Time: O(|s| + |t|) | Space: O(|s| + |t|)

Longest Repeating Character Replacement (LC 424)

Longest substring where you can replace at most k characters to make all characters the same.

def characterReplacement(s: str, k: int) -> int:
    count = {}
    left = 0
    max_freq = 0  # Frequency of the most common char in current window
    result = 0

    for right in range(len(s)):
        count[s[right]] = count.get(s[right], 0) + 1
        max_freq = max(max_freq, count[s[right]])

        # Window size - max_freq = characters to replace
        # If > k, shrink window
        while (right - left + 1) - max_freq > k:
            count[s[left]] -= 1
            left += 1

        result = max(result, right - left + 1)

    return result

Time: O(n) | Space: O(1) (at most 26 characters)

Note: max_freq is never decremented when shrinking.

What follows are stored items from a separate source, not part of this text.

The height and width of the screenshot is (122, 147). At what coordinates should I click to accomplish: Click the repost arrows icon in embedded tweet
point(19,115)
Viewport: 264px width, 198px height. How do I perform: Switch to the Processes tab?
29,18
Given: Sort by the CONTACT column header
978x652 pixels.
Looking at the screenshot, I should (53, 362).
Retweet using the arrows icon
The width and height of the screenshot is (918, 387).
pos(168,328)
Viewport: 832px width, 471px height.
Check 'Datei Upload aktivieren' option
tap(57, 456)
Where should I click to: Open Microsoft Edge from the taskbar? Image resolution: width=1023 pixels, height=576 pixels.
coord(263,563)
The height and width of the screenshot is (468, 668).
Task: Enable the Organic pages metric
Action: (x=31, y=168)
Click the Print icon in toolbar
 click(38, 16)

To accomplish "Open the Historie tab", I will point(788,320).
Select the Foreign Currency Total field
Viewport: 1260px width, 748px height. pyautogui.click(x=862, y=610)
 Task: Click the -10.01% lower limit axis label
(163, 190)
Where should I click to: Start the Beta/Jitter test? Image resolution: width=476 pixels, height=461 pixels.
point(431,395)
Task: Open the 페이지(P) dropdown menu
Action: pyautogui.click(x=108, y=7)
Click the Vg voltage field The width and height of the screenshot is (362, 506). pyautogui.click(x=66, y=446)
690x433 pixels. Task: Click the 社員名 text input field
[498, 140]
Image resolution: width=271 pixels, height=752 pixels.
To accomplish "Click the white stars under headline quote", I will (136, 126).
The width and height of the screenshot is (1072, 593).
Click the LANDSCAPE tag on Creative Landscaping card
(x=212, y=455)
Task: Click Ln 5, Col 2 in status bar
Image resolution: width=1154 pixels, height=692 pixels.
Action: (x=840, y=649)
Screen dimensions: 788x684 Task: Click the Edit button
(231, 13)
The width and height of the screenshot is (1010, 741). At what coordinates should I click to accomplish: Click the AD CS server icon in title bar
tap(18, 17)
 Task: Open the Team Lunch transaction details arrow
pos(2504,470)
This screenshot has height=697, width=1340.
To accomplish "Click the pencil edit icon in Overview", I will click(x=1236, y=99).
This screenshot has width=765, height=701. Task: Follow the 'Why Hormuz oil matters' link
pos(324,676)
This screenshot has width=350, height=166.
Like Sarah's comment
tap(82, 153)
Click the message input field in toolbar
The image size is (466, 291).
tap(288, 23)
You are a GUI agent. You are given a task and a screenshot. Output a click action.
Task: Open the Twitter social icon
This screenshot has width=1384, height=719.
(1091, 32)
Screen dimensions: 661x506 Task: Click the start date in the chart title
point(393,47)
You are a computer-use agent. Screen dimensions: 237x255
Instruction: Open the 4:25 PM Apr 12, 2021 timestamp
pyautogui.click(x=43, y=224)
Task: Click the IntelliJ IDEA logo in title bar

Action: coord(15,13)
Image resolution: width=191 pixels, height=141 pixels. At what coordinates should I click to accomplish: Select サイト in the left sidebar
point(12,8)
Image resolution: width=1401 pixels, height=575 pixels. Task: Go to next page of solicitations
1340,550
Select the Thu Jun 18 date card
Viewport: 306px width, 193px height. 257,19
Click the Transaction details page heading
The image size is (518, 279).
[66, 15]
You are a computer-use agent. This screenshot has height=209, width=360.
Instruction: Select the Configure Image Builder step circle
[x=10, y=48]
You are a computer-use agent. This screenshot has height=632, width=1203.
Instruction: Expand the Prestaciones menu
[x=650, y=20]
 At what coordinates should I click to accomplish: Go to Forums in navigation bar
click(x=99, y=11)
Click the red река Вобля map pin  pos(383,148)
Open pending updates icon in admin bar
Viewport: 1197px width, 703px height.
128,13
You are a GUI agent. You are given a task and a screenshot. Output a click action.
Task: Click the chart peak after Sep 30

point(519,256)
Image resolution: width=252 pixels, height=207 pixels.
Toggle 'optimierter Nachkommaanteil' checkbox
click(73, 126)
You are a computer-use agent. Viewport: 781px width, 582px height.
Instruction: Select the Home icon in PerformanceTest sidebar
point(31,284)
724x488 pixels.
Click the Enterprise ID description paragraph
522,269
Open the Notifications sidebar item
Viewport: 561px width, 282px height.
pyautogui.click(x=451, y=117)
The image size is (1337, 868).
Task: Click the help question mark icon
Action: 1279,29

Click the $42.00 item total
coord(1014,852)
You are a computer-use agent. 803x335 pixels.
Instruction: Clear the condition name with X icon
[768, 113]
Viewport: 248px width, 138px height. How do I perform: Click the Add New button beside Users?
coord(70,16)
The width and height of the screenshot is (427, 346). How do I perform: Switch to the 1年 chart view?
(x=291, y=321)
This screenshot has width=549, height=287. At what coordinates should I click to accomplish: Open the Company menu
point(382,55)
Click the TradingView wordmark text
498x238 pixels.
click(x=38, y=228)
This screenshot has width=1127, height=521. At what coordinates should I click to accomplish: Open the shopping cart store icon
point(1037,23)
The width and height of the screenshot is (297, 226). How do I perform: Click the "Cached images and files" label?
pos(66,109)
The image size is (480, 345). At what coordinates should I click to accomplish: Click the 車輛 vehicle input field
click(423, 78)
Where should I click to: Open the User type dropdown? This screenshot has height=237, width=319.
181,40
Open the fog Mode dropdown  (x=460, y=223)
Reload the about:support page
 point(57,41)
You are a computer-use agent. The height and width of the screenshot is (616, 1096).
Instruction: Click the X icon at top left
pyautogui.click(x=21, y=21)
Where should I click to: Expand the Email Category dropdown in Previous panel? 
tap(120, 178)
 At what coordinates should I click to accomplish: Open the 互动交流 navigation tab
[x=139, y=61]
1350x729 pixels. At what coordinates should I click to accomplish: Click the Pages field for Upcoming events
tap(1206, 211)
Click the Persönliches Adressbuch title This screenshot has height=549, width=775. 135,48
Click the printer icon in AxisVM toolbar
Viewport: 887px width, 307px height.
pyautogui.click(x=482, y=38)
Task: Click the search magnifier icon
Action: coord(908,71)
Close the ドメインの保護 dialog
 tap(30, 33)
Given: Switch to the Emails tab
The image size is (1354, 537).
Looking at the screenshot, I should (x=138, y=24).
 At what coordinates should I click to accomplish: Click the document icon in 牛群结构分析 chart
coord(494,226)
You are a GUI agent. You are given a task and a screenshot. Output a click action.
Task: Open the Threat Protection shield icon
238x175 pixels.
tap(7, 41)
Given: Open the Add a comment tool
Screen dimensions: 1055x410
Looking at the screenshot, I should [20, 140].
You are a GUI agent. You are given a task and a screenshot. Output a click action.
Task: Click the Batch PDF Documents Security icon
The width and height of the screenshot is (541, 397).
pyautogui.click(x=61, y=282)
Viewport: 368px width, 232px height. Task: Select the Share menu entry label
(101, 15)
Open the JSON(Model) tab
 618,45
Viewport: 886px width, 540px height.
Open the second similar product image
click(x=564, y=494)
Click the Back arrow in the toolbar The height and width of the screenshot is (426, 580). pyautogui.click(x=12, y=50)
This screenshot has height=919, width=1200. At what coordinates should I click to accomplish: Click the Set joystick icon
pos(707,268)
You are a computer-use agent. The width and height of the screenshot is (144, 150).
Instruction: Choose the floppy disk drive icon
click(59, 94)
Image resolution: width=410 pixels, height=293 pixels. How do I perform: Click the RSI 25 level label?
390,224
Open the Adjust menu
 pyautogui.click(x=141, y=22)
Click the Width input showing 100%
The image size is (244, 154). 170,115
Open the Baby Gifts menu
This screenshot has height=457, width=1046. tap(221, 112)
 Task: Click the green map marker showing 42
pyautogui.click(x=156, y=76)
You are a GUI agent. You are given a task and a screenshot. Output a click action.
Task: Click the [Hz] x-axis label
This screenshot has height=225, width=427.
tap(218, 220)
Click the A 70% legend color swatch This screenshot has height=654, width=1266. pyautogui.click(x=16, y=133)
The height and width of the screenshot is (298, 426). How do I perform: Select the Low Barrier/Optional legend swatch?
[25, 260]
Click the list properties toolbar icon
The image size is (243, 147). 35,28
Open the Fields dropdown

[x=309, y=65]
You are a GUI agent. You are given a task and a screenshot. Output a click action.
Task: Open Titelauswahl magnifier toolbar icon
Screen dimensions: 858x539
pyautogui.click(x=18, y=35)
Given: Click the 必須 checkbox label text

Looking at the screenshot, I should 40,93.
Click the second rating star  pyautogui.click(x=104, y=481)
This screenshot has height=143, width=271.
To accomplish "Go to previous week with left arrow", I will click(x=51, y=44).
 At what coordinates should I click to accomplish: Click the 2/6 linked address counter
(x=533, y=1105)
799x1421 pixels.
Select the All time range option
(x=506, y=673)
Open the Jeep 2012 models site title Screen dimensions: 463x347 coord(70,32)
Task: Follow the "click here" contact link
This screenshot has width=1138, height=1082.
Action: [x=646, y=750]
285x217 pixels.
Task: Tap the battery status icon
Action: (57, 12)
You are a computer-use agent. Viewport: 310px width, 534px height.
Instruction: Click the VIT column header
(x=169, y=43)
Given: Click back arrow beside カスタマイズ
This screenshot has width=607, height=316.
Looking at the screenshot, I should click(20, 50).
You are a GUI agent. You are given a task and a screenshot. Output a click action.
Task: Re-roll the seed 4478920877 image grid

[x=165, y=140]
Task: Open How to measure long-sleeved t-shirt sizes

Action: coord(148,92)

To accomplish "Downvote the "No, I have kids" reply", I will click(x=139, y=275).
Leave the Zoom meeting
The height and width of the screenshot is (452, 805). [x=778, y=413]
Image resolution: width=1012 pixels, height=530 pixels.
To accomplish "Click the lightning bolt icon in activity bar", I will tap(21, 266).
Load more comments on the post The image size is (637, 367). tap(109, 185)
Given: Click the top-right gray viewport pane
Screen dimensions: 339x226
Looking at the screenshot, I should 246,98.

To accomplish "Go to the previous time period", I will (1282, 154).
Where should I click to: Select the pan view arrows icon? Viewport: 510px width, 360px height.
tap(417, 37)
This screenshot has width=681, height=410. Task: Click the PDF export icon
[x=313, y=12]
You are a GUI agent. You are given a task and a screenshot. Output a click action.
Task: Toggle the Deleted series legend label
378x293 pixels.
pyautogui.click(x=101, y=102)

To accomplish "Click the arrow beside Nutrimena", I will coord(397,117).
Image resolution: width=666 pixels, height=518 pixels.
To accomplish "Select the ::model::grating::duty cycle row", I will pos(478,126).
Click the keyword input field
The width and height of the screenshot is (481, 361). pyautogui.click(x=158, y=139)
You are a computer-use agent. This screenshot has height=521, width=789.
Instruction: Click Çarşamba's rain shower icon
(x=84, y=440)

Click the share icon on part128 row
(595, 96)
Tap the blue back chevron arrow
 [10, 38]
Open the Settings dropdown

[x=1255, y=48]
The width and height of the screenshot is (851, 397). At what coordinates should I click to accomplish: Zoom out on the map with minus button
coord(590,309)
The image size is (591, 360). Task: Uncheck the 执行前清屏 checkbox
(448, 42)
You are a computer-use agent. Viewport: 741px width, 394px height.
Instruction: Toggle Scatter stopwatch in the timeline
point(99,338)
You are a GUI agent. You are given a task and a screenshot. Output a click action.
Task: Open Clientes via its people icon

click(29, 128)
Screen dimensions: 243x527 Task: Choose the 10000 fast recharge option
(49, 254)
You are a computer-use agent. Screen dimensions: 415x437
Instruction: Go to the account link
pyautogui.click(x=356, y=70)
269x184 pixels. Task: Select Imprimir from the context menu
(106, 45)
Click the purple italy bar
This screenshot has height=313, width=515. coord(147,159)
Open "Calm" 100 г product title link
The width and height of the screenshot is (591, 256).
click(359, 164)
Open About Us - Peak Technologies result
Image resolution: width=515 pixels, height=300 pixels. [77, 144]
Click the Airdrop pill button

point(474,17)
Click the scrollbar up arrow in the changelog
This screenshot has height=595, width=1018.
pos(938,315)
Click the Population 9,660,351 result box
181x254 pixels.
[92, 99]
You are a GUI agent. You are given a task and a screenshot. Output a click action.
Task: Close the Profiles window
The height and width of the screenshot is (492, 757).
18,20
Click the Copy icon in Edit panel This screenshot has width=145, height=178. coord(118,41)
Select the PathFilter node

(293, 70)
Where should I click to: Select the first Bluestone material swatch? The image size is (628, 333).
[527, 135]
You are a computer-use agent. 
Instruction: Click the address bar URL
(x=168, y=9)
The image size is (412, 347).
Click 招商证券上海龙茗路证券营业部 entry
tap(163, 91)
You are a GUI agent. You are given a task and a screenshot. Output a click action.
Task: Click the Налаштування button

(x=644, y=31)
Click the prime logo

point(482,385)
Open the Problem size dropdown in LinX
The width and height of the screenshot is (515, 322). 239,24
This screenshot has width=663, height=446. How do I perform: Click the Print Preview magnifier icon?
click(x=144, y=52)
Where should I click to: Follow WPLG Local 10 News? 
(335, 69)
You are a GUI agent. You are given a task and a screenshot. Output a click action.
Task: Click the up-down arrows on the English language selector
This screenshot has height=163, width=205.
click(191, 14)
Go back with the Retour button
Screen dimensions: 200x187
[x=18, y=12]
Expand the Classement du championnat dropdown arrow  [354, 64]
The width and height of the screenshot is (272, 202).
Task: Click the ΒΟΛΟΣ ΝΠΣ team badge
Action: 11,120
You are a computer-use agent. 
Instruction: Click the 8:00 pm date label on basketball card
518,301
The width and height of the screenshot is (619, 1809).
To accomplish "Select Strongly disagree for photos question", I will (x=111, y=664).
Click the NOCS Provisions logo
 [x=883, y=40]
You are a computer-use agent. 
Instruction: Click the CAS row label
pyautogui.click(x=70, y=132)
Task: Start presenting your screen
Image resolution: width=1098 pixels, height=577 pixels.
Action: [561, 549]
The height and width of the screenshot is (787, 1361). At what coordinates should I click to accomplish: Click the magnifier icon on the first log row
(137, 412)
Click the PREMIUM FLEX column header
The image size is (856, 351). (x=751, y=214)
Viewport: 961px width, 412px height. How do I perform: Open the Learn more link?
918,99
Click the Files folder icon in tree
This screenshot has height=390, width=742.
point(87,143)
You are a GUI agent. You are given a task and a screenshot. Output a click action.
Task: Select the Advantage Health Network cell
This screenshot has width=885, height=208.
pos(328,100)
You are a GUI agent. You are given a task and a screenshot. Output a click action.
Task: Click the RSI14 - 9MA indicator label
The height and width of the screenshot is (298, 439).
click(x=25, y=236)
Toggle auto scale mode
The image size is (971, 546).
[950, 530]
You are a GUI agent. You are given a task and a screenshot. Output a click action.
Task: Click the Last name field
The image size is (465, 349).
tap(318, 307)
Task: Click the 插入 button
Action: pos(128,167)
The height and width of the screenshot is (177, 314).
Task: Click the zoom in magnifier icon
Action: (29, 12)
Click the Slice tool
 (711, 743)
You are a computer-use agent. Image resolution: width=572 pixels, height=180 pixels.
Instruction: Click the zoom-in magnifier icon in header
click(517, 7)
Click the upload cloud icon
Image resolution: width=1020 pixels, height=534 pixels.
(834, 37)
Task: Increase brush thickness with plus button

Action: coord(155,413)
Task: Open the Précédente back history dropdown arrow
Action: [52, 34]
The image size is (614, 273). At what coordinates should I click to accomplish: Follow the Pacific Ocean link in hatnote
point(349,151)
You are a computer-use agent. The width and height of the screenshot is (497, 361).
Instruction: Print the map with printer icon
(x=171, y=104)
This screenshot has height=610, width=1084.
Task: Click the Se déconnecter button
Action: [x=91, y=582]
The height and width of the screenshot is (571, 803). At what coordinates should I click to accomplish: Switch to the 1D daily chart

This is correct because we only care about the maximum window size, and a smaller max_freq cannot produce a larger valid window.

Subarrays with K Different Integers (LC 992)

Use the "at most K" trick: exactly(K) = atMost(K) - atMost(K-1).

def subarraysWithKDistinct(nums: List[int], k: int) -> int:
    def atMost(k):
        count = {}
        left = 0
        result = 0

        for right in range(len(nums)):
            count[nums[right]] = count.get(nums[right], 0) + 1

            while len(count) > k:
                count[nums[left]] -= 1
                if count[nums[left]] == 0:
                    del count[nums[left]]
                left += 1

            result += right - left + 1

        return result

    return atMost(k) - atMost(k - 1)

Time: O(n) | Space: O(k)

This trick works for any "exactly K" sliding window problem: convert to two "at most" problems.


Pattern 5: Sliding Window with Deque

When to Use: Sliding window maximum/minimum.

Sliding Window Maximum (LC 239)

from collections import deque

def maxSlidingWindow(nums: List[int], k: int) -> List[int]:
    if not nums:
        return []

    dq = deque()  # Store indices, values in decreasing order
    result = []

    for i in range(len(nums)):
        # Remove indices outside window
        while dq and dq[0] < i - k + 1:
            dq.popleft()

        # Remove smaller elements (they'll never be the max)
        while dq and nums[dq[-1]] < nums[i]:
            dq.pop()

        dq.append(i)

        if i >= k - 1:
            result.append(nums[dq[0]])

    return result

Time: O(n) | Space: O(k)


Subarray Sum Equals K (LC 560)

Not a sliding window (elements can be negative), but uses prefix sums with a hash map.

def subarraySum(nums: List[int], k: int) -> int:
    prefix_sum = {0: 1}
    curr_sum = 0
    count = 0

    for num in nums:
        curr_sum += num

        if curr_sum - k in prefix_sum:
            count += prefix_sum[curr_sum - k]

        prefix_sum[curr_sum] = prefix_sum.get(curr_sum, 0) + 1

    return count

Time: O(n) | Space: O(n)


Pattern Recognition Table

Signal Pattern
Sorted array, find pair Two pointers (opposite)
Find triplets Fix one + two pointers
In-place removal/dedup Fast/slow pointers
Linked list cycle Fast/slow pointers
Maximize area between lines Two pointers (opposite)
Subarray of exact size k Fixed sliding window
Longest/shortest subarray Variable sliding window
"At most K distinct" Variable sliding window
"Exactly K" atMost(K) - atMost(K-1)
Sliding max/min Deque (monotonic)
Subarray sum = k (with negatives) Prefix sum + hash map

Complexity Reference

Pattern Time Space
Two pointers (opposite) O(n) O(1)
Two pointers (fast/slow) O(n) O(1)
Fixed window O(n) O(1)
Variable window O(n) O(k) for hash map
Window with deque O(n) O(k)
Prefix sum O(n) O(n)

Common Mistakes

  1. Not initializing window correctly -- compute the initial window before entering the slide loop.

  2. Infinite loop -- forgetting to advance pointers inside the while loop.

  3. Off-by-one in window size -- window size is right - left + 1.

  4. Not handling edge cases -- empty array, k > array length, all elements same.

  5. Using sliding window with negative numbers -- variable-size sliding window only works when elements are non-negative (or all positive). For negative numbers, use prefix sum.